# [GIVEN PROBLEM]
Recast every line of the records below as a Markdown table with two columns, Row and Line. Number the rows in order and leave out blank lines.

# [ENTRIES]
** Begin **

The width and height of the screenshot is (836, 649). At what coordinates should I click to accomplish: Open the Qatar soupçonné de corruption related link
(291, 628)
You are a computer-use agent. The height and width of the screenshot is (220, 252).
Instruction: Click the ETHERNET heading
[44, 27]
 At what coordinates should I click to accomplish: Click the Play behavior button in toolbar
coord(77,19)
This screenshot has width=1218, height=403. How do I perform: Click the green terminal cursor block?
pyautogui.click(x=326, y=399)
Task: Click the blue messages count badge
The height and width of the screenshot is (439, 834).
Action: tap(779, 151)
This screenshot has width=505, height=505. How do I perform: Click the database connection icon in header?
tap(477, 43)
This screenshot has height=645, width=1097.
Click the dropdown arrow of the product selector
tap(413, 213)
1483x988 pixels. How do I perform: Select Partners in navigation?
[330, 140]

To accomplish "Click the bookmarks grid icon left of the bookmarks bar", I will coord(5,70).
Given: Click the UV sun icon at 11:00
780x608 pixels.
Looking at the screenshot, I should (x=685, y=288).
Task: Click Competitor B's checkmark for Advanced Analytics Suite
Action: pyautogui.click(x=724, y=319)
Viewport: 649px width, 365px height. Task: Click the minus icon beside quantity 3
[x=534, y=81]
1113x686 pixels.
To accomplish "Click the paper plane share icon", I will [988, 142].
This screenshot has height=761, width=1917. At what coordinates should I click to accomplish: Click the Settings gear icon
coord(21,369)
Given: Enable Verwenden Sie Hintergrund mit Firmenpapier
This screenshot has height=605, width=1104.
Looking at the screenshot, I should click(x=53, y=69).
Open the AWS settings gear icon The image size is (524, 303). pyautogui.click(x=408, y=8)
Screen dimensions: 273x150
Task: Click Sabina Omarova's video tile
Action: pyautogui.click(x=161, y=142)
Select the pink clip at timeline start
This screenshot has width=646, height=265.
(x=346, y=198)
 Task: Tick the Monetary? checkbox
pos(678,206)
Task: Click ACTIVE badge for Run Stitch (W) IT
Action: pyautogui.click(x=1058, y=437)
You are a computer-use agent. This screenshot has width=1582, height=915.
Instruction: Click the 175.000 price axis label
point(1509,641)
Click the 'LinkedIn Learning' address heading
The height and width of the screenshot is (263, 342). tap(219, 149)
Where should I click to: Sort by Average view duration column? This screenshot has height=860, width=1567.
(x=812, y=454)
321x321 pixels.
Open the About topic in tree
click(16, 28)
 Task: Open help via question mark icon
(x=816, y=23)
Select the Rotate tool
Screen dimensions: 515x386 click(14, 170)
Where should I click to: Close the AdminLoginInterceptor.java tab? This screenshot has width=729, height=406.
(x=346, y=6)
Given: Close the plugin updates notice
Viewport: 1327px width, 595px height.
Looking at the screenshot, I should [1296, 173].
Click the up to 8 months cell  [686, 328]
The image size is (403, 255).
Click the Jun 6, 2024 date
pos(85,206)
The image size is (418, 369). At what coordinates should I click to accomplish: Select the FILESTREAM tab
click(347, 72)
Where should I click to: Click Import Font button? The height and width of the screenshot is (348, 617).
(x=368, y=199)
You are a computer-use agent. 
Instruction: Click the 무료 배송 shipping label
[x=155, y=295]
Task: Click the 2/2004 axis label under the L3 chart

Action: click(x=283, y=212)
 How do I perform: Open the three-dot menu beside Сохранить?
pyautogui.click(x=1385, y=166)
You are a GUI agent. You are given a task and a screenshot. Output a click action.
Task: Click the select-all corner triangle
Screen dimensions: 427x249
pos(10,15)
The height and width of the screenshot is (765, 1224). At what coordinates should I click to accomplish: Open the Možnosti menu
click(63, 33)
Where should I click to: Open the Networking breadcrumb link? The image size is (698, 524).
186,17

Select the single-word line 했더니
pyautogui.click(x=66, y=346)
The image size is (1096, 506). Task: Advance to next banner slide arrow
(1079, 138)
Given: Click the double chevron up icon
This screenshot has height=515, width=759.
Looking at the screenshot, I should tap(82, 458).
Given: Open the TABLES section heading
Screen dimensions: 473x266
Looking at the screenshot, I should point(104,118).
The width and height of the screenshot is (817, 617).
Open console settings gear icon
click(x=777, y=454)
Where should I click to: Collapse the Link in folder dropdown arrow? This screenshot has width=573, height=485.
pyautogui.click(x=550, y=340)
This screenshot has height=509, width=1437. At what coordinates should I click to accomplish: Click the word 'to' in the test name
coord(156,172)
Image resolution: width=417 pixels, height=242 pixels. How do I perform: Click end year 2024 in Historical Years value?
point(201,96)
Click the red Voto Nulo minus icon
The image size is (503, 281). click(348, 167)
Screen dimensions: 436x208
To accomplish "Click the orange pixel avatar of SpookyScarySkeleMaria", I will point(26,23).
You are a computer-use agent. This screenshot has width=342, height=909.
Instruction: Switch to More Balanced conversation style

** End **

# [RESPONSE TO THE EXERCISE]
| Row | Line |
|---|---|
| 1 | The width and height of the screenshot is (836, 649). At what coordinates should I click to accomplish: Open the Qatar soupçonné de corruption related link |
| 2 | (291, 628) |
| 3 | You are a computer-use agent. The height and width of the screenshot is (220, 252). |
| 4 | Instruction: Click the ETHERNET heading |
| 5 | [44, 27] |
| 6 |  At what coordinates should I click to accomplish: Click the Play behavior button in toolbar |
| 7 | coord(77,19) |
| 8 | This screenshot has width=1218, height=403. How do I perform: Click the green terminal cursor block? |
| 9 | pyautogui.click(x=326, y=399) |
| 10 | Task: Click the blue messages count badge |
| 11 | The height and width of the screenshot is (439, 834). |
| 12 | Action: tap(779, 151) |
| 13 | This screenshot has width=505, height=505. How do I perform: Click the database connection icon in header? |
| 14 | tap(477, 43) |
| 15 | This screenshot has height=645, width=1097. |
| 16 | Click the dropdown arrow of the product selector |
| 17 | tap(413, 213) |
| 18 | 1483x988 pixels. How do I perform: Select Partners in navigation? |
| 19 | [330, 140] |
| 20 | To accomplish "Click the bookmarks grid icon left of the bookmarks bar", I will coord(5,70). |
| 21 | Given: Click the UV sun icon at 11:00 |
| 22 | 780x608 pixels. |
| 23 | Looking at the screenshot, I should (x=685, y=288). |
| 24 | Task: Click Competitor B's checkmark for Advanced Analytics Suite |
| 25 | Action: pyautogui.click(x=724, y=319) |
| 26 | Viewport: 649px width, 365px height. Task: Click the minus icon beside quantity 3 |
| 27 | [x=534, y=81] |
| 28 | 1113x686 pixels. |
| 29 | To accomplish "Click the paper plane share icon", I will [988, 142]. |
| 30 | This screenshot has height=761, width=1917. At what coordinates should I click to accomplish: Click the Settings gear icon |
| 31 | coord(21,369) |
| 32 | Given: Enable Verwenden Sie Hintergrund mit Firmenpapier |
| 33 | This screenshot has height=605, width=1104. |
| 34 | Looking at the screenshot, I should click(x=53, y=69). |
| 35 | Open the AWS settings gear icon The image size is (524, 303). pyautogui.click(x=408, y=8) |
| 36 | Screen dimensions: 273x150 |
| 37 | Task: Click Sabina Omarova's video tile |
| 38 | Action: pyautogui.click(x=161, y=142) |
| 39 | Select the pink clip at timeline start |
| 40 | This screenshot has width=646, height=265. |
| 41 | (x=346, y=198) |
| 42 |  Task: Tick the Monetary? checkbox |
| 43 | pos(678,206) |
| 44 | Task: Click ACTIVE badge for Run Stitch (W) IT |
| 45 | Action: pyautogui.click(x=1058, y=437) |
| 46 | You are a computer-use agent. This screenshot has width=1582, height=915. |
| 47 | Instruction: Click the 175.000 price axis label |
| 48 | point(1509,641) |
| 49 | Click the 'LinkedIn Learning' address heading |
| 50 | The height and width of the screenshot is (263, 342). tap(219, 149) |
| 51 | Where should I click to: Sort by Average view duration column? This screenshot has height=860, width=1567. |
| 52 | (x=812, y=454) |
| 53 | 321x321 pixels. |
| 54 | Open the About topic in tree |
| 55 | click(16, 28) |
| 56 |  Task: Open help via question mark icon |
| 57 | (x=816, y=23) |
| 58 | Select the Rotate tool |
| 59 | Screen dimensions: 515x386 click(14, 170) |
| 60 | Where should I click to: Close the AdminLoginInterceptor.java tab? This screenshot has width=729, height=406. |
| 61 | (x=346, y=6) |
| 62 | Given: Close the plugin updates notice |
| 63 | Viewport: 1327px width, 595px height. |
| 64 | Looking at the screenshot, I should [1296, 173]. |
| 65 | Click the up to 8 months cell  [686, 328] |
| 66 | The image size is (403, 255). |
| 67 | Click the Jun 6, 2024 date |
| 68 | pos(85,206) |
| 69 | The image size is (418, 369). At what coordinates should I click to accomplish: Select the FILESTREAM tab |
| 70 | click(347, 72) |
| 71 | Where should I click to: Click Import Font button? The height and width of the screenshot is (348, 617). |
| 72 | (x=368, y=199) |
| 73 | You are a computer-use agent.  |
| 74 | Instruction: Click the 무료 배송 shipping label |
| 75 | [x=155, y=295] |
| 76 | Task: Click the 2/2004 axis label under the L3 chart |
| 77 | Action: click(x=283, y=212) |
| 78 |  How do I perform: Open the three-dot menu beside Сохранить? |
| 79 | pyautogui.click(x=1385, y=166) |
| 80 | You are a GUI agent. You are given a task and a screenshot. Output a click action. |
| 81 | Task: Click the select-all corner triangle |
| 82 | Screen dimensions: 427x249 |
| 83 | pos(10,15) |
| 84 | The height and width of the screenshot is (765, 1224). At what coordinates should I click to accomplish: Open the Možnosti menu |
| 85 | click(63, 33) |
| 86 | Where should I click to: Open the Networking breadcrumb link? The image size is (698, 524). |
| 87 | 186,17 |
| 88 | Select the single-word line 했더니 |
| 89 | pyautogui.click(x=66, y=346) |
| 90 | The image size is (1096, 506). Task: Advance to next banner slide arrow |
| 91 | (1079, 138) |
| 92 | Given: Click the double chevron up icon |
| 93 | This screenshot has height=515, width=759. |
| 94 | Looking at the screenshot, I should tap(82, 458). |
| 95 | Given: Open the TABLES section heading |
| 96 | Screen dimensions: 473x266 |
| 97 | Looking at the screenshot, I should point(104,118). |
| 98 | The width and height of the screenshot is (817, 617). |
| 99 | Open console settings gear icon |
| 100 | click(x=777, y=454) |
| 101 | Where should I click to: Collapse the Link in folder dropdown arrow? This screenshot has width=573, height=485. |
| 102 | pyautogui.click(x=550, y=340) |
| 103 | This screenshot has height=509, width=1437. At what coordinates should I click to accomplish: Click the word 'to' in the test name |
| 104 | coord(156,172) |
| 105 | Image resolution: width=417 pixels, height=242 pixels. How do I perform: Click end year 2024 in Historical Years value? |
| 106 | point(201,96) |
| 107 | Click the red Voto Nulo minus icon |
| 108 | The image size is (503, 281). click(348, 167) |
| 109 | Screen dimensions: 436x208 |
| 110 | To accomplish "Click the orange pixel avatar of SpookyScarySkeleMaria", I will point(26,23). |
| 111 | You are a computer-use agent. This screenshot has width=342, height=909. |
| 112 | Instruction: Switch to More Balanced conversation style |